Questo significa doppia candidatura, ovvero possibilità  di correre sia nel collegio uninominale, dove verrà  però eletto un solo candidato tra quelli di centrodestra, centrosinistra, sinistra e M5S che si candideranno, sia nel listino proporzionale.
Secondo le indiscrezioni a correre negli uninominali dovrebbe essere il capolista, ovvero chi, nelle parlamentarie organizzate in corrispondenza di ciascun collegio, prenderà  più voti.
Nelle prossime settimane l’impianto avrà  una sua ufficialità  in un contesto nel quale, tra i parlamentari, si fa la conta di chi non ha intenzione di ricandidarsi.
Ma già  qui sorge un problema: uno degli elementi caratteristici del collegio uninominale è che ci si gioca molto sulla notorietà : quindi i parlamentari dovrebbero essere avvantaggiati rispetto ai semplici attivisti nella sfida dei collegi.
Il Rosatellum poi non prevede neanche il voto disgiunto, anzi: il voto al candidato del collegio si estende al listino proporzionale e viceversa.
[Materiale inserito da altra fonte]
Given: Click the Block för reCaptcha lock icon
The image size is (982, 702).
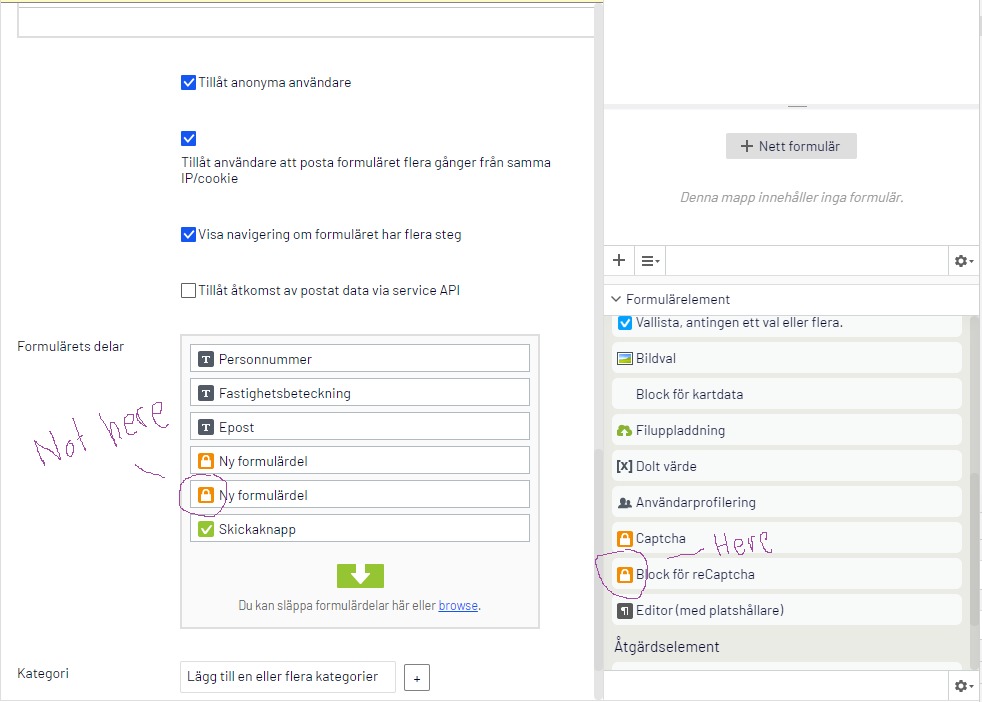Looking at the screenshot, I should [x=625, y=574].
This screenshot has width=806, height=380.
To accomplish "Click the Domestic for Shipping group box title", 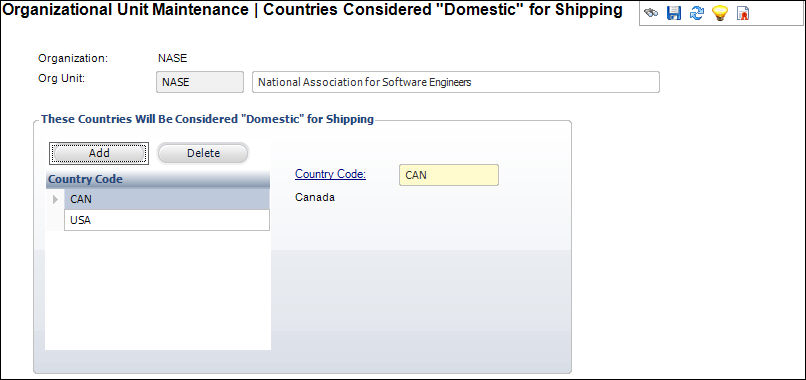I will coord(207,119).
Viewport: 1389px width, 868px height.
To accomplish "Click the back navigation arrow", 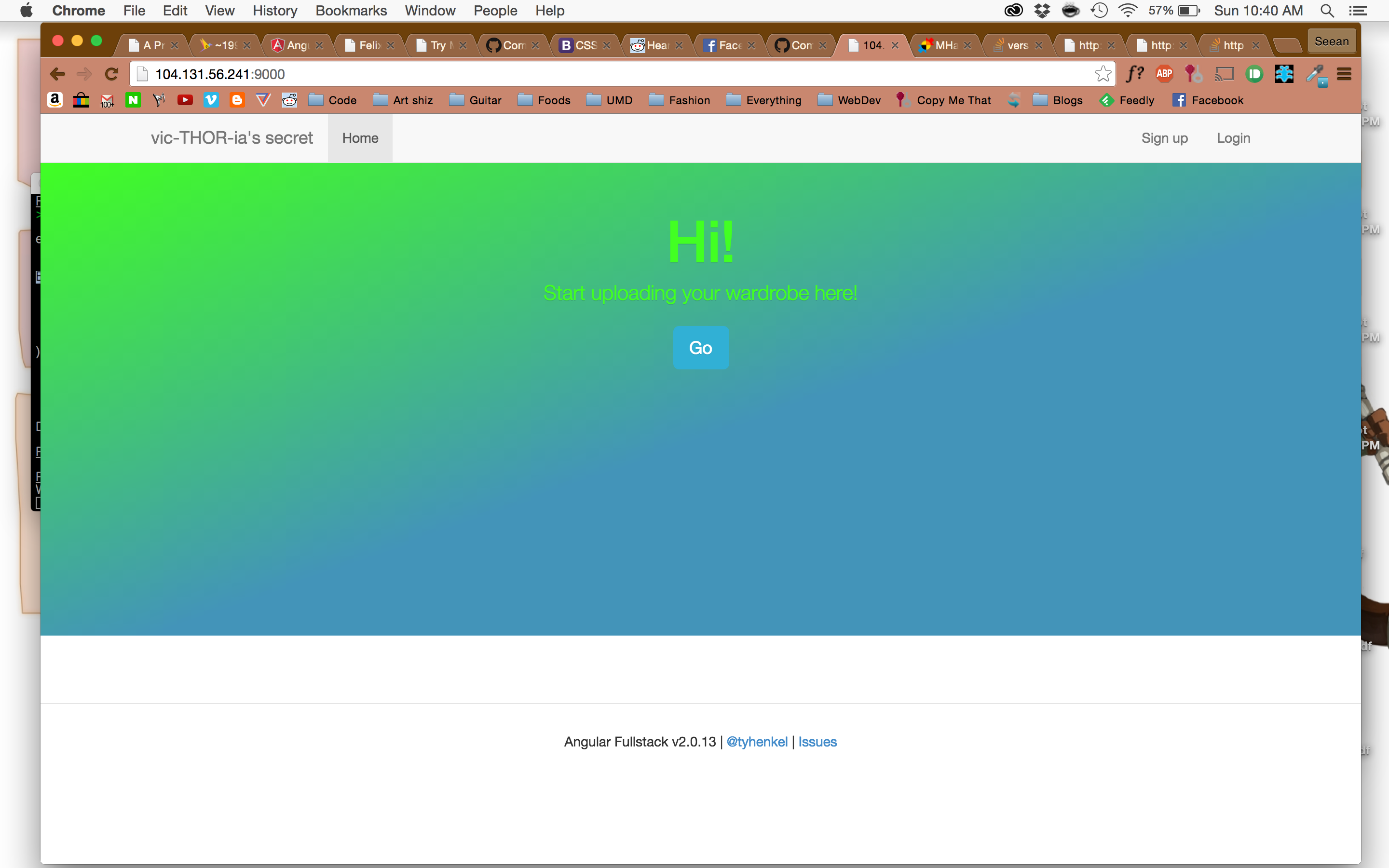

Quindi sarà  impossibile quanto successo in Sicilia, dove i voti per Giancarlo Cancelleri governatore sono stati di più di quelli dati al MoVimento 5 Stelle.
E allora come risolvere questo problema?
Ieri, scrive l’Adn Kronos,   la senatrice Paola Taverna, tra i volti più noti del Movimento, ha chiesto di prevedere il recall   per confermare senatori e deputati che aspirano al secondo mandato in Parlamento.
Una corsia preferenziale per gli eletti uscenti, così da non correre il rischio di vedere mancate conferme tra le file grilline in attesa delle regole per le ‘parlamentarie’ allo studio dei vertici (Casaleggio-Grillo-Di Maio).
Ma da Luigi Di Maio è arrivato un no secco. Perchè, ha spiegato il candidato premier del Movimento ai presenti, l’istituto del ‘recall’ non è previsto dallo Statuto e, introducendolo, i 5 Stelle rischierebbero ricorsi su ricorsi.
Quella del recall era sicuramente la soluzione più semplice. Mentre con una gara aperta sin dall’inizio, ragionano in molti, rischia soprattutto chi viene da piccole province dove ci sono pochi attivisti e ci si gioca il posto con pochi voti.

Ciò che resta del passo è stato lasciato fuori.